Évoquant le tournage de ce documentaire, il soulignait à sa sortie en octobre dernier : « Au Chili, quand le soleil se lève, il a dû gravir des collines, des parois, des sommets avant d’atteindre la dernière pierre des Andes. Dans mon pays, la cordillère est partout mais pour les Chiliens, c’est une terre inconnue. Après être allé au nord pour Nostalgie de la lumière et au sud pour Le Bouton de nacre, j’ai voulu filmer de près cette immense colonne vertébrale pour en dévoiler les mystères, révélateurs puissants de l’histoire passée et récente du Chili. »
Avec le plan d’un drone survolant la maison de son enfance dont la façade masque un intérieur en ruines et qui a -pour combien de temps encore ? – échappé à la fièvre des promoteurs d’une Santiago nouvelle aux allures de labyrinthe et d’une capitale où, désormais, l’on se croise sans se parler vraiment, Patricio Guzmàn signe un documentaire poétique sur l’exil, le temps qui passe, les bouleversements économiques d’un pays qui, sous la férule de Pinochet et ses généraux, les économistes libéraux formés par l’école de Chicago ont pu accomplir un virage libéral en toute impunité. Et fondé leur réalisme politique sur l’autel de « la rentabilité » absolue.Ours d’argent au festival de Berlin et Œil d’or SCAM au dernier festival de Cannes, La Cordillère des songes montre que le cinéaste n’a pas renié les convictions politiques de sa jeunesse. Simplement,
il les évoque à travers le prisme de cette Cordillère si haute qu’elle transforme ce pays presque en île – elle est porte d’entrée mais aussi verrou- et qui est devenue pour lui « la métaphore de l’immuable. ».

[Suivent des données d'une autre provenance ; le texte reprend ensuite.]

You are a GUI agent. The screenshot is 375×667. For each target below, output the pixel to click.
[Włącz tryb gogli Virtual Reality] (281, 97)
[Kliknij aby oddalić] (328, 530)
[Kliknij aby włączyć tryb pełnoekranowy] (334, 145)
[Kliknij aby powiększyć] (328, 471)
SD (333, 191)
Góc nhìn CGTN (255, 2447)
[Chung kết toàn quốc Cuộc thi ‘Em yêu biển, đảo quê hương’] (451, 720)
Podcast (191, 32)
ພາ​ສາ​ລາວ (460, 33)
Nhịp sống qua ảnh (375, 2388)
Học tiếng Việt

Cette chaîne, ornant depuis des lustres les modestes boites d’allumettes, et qui reste tout un symbole même pour des artistes qui vivent désormais loin de leur pays comme Guillermo Muñoz qui a peint en exil une fresque de la Cordillère ornant le métro de la Capitale.
Outre le témoignage de l’écrivain Jorge Baradit, on ne peut qu’être ému par celui du caméraman et documentariste Pablo Salas dont la tanière constitue un trésor inaltérable pour préserver la mémoire d’un pays et de ses luttes, malgré une répression qui a tenté de faire table rase de tout un passé. Grâce aux images prises par cet homme courageux, on mesure comment une partie de la population – les femmes notamment dans des manifestations non violentes et réprimées par la force- veulent entretenir une mémoire. Avec ce constat glaçant d’un homme que l’on sent parfois un brin désabusé et qui dit, évoquant la junte : « Ils ont vendu le pays ». Notamment les mines de cuivre, source principale des ressources du Chili. Au passage, Patricio Guzmàn glisse une séquence d’une froideur glaciale quand il filme l’étage de l’immeuble où Pinochet et ses sbires ont organisé cette révolution libérale… en étouffant les libertés du pays dans un carcan répressif. Un documentaire passionnant de bout en bout.
Initialement prévue début avril, la sortie en DVD attendra – crise sanitaire oblige – quelques semaines (Pyramide Vidéo).